2025-02-18 | By Mariusz Jażdżyk
Using pre-built LLM models, we get responses that blend truth with half-truths, mixed with the finesse of a top consultant.
Meanwhile, real data is the crude oil of the economy.
Consciously or unconsciously, we rely on internet resources locked within these models. They are universal but not yet tailored to specific companies—often even fabricated.
To change this, we need our own, real data.
In my book Chief Data Officer, I address this question in a chapter on data acquisition strategy. While opportunities have expanded—and don’t always align with tool licenses—here are some sources:
First-party data (private data) – The most valuable and theoretically the easiest to obtain, yet practically difficult for analytics teams to access. Even when stored on company servers or in the cloud, firms struggle to collect and use it effectively.
Open data (from the internet) – Often restricted from downloading and scraping, yet many companies still acquire it. Despite scraping bans, one of our services is visited by 3 million bots each month attempting to extract our content.

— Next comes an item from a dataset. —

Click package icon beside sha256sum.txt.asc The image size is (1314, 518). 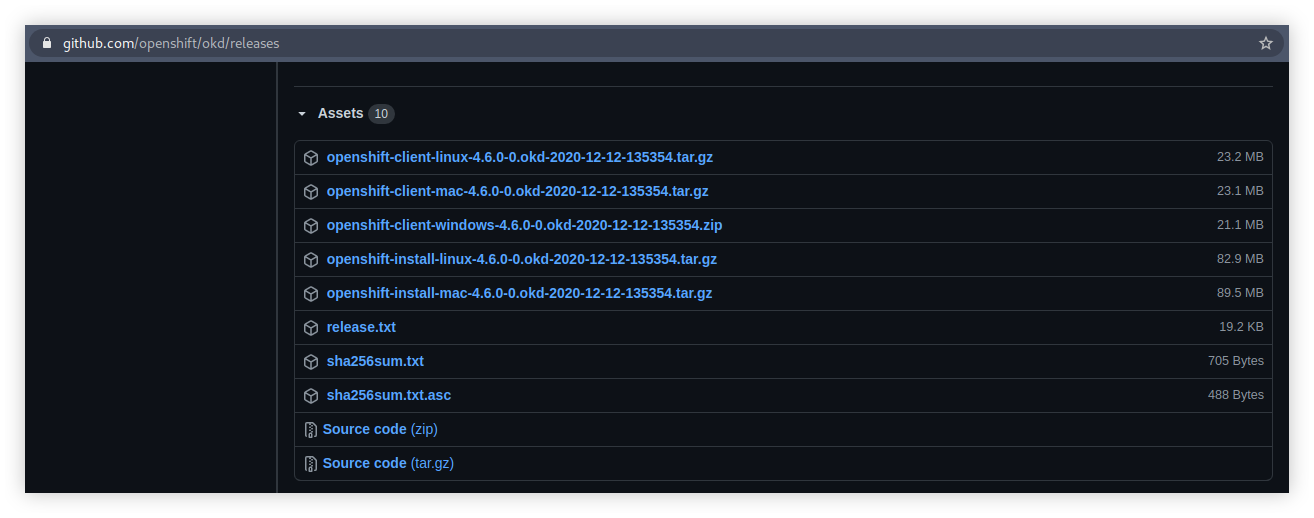(311, 396)
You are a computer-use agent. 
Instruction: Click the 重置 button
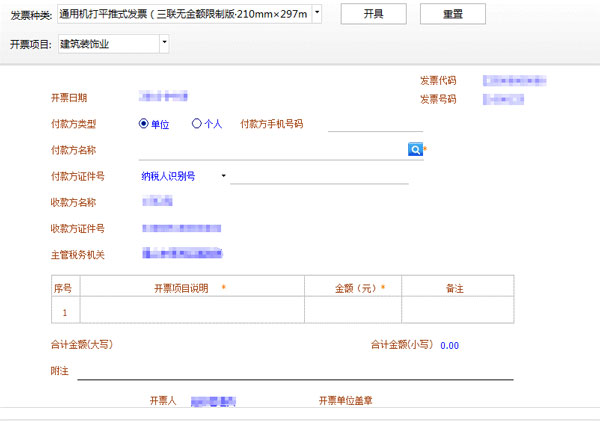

Data from LLMs – Knowledge stored in models can be valuable. Increasingly, we hear about projects from the other side of the world achieving great results by leveraging knowledge from existing models. Although licenses often prohibit this, extracting data from LLMs is possible with the right tools.
These are just a few examples. Once we have well-prepared data, only ~20% of the work remains—developing algorithms, which have become incredibly cheap and accessible (and will become even cheaper).
We don't focus on universal models, which are becoming commodities—cheap products available from major players. Instead, we seek industry-specific knowledge, which, combined with exclusive data, can enhance universal algorithms.
Author: Mariusz Jażdżyk
The author is a lecturer at Kozminski University, specializing in building data-driven organizations in startups. He teaches courses based on his book Chief Data Officer, where he explores the practical aspects of implementing data strategies and AI solutions.